Campania

 

Un territorio complesso dove il non profit cresce a livelli record 

Laboratori per ragazzi a Castel Volturno (Ce) © Gianmaria Capuano
Laboratori per ragazzi a Castel Volturno (Ce) © Gianmaria Capuano "Tanti per tutti"

UNA CRESCITA ESPONENZIALE. La Campania è la terza regione italiana per numero di abitanti, dopo Lombardia e Lazio, la prima se consideriamo soltanto il mezzogiorno. Ma è l’ultima regione ad aver istituito sul proprio territorio i centri di servizio per il volontariato. Ad oggi sono cinque quelli attivi in un contesto caratte­rizzato da una forte densità abitativa, per alcune province, e da un territorio com­plesso, in cui non mancano difficoltà di vario genere. La Campania, tuttavia, è una regione che negli anni ha visto crescere in modo esponenziale la solida­rietà tra i propri confini. Secondo i dati contenuti nell’ultimo censimento delle istituzioni non profit dell’Istat, presentato a fine 2017, sul territorio ve ne sono oltre 19mila attive. Un dato che vede la regione campana ai vertici nel panorama italiano per i livelli di crescita. Se­condo l’Istat, infatti, il non profit campano nel 2015 è cresciuto del 33 per cento rispetto alla precedente rilevazione del 2011. Al secondo posto c’è la regione Lazio, che ha fatto registrare un aumento del 29 per cento, e terza la Lombardia con una crescita del 14 per cento.

ANCHE IL VOLONTARIATO CRESCE. Sempre secondo l’ultima rilevazione Istat, nella regione sono attivi quasi 239mila volontari. Un dato in crescita del 50 per cento rispetto al 2011. Anche in questo caso, un record: è il dato più elevato a livello nazionale, ben al di sopra della percentuale di incremento dei volontari sul panorama italiano dal 2011 al 2015 che è ferma al 16 per cento circa. Tuttavia, se confrontiamo questo dato con la popolazione residente, il volontariato campano è ancora lontano dalla media nazionale. I suoi 408 volontari ogni 10mila abitanti rappresentano poco meno della metà della media italiana.

La crescita del volontariato la si nota anche nel numero delle organizzazioni atti­ve nella regione.
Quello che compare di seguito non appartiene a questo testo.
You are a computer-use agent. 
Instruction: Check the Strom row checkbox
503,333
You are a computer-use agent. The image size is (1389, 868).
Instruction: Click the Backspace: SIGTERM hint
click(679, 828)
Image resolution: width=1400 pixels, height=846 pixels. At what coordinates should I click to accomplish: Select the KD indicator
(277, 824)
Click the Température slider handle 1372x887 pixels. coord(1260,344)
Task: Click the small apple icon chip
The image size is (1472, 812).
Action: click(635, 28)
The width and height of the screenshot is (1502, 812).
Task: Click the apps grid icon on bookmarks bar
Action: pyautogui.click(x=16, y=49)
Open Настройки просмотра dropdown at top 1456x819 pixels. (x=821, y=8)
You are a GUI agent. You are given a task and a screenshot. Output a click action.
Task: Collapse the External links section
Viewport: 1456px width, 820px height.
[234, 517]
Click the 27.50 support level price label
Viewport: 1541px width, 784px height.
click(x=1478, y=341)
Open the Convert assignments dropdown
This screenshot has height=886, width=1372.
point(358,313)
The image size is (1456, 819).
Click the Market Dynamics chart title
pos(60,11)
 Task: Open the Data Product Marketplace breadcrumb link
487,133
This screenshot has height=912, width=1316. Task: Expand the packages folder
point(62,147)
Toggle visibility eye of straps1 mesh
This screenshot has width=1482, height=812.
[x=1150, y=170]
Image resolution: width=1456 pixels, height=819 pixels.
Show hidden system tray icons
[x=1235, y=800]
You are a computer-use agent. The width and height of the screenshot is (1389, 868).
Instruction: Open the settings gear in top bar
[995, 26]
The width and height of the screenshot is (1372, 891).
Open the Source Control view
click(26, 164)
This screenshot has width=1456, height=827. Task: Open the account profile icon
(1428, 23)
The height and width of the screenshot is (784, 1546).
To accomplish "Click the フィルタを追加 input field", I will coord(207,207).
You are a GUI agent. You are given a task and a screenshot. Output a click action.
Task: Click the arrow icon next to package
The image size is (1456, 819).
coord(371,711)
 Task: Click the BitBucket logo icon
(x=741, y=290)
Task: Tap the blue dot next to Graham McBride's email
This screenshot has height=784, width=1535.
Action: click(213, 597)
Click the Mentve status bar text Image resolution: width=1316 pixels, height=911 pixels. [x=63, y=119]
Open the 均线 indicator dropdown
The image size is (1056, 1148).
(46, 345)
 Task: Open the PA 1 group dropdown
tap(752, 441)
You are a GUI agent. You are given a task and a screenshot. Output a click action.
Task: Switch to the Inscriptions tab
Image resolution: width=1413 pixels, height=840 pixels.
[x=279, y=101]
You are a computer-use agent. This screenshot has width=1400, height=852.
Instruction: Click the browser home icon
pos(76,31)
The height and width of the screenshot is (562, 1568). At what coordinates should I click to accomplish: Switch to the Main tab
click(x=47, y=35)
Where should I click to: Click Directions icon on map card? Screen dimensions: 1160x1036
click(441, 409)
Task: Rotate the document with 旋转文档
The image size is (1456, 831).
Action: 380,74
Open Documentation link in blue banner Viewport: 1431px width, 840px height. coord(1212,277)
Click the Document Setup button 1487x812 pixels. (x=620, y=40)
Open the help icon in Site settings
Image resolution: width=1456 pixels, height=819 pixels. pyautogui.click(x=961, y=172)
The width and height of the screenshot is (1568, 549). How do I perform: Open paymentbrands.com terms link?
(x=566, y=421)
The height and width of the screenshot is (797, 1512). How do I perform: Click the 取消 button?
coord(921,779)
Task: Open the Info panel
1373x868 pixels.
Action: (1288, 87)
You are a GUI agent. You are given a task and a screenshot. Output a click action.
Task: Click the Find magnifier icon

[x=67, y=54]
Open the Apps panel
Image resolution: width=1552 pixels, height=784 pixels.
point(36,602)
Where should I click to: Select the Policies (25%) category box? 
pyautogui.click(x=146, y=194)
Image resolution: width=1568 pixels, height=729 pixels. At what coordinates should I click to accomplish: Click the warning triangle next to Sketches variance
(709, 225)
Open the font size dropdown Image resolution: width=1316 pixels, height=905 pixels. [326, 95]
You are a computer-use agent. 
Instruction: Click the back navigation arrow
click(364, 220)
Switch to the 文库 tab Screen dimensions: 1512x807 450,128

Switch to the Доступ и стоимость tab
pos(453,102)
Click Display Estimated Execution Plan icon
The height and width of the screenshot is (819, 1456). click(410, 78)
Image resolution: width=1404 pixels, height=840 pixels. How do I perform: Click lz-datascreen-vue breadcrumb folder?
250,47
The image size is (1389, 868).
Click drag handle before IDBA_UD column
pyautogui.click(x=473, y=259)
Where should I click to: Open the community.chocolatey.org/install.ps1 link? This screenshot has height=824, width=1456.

Nel 1995, le associazioni di volontariato iscritte al registro erano meno di duecento secondo l’Istat (è quanto riporta il Csv Sodalis nella ricerca “Il volontariato salernitano. Quali risposte alle sfide e quale soggettività?” condotta da Massimo Pendenza, dell’università degli studi di Salerno). Nel 2003, sempre la stessa fonte, le Odv campa­ne iscritte al registro regionale superavano quota 900. Tuttavia, una ricerca della Fivol del 2004, faceva registrare già nel 2001 la presenza di oltre 1,6mila associazioni di volontariato.

Dati più aggiornati rispetto al numero di associazioni di volontariato sono riportati sul sito web della regione Campania, secondo cui “al mese di maggio 2016, risultano iscritte al registro oltre duemila organizzazioni di volontaria­to”. Un volontariato che ha “assunto forme sempre più organizzate e diversificate grazie anche alla normativa regionale in materia”, spiega la regione. I testi di riferi­mento, infatti sono stati la legge regionale n. 9 del ‘93, modificata ed integrata dalla legge 18 del ‘96, poi la legge 11 del 2007 “per la dignità e la cittadinanza sociale” che ha puntualizzato le regole per l’iscrizione al registro regionale del volontariato.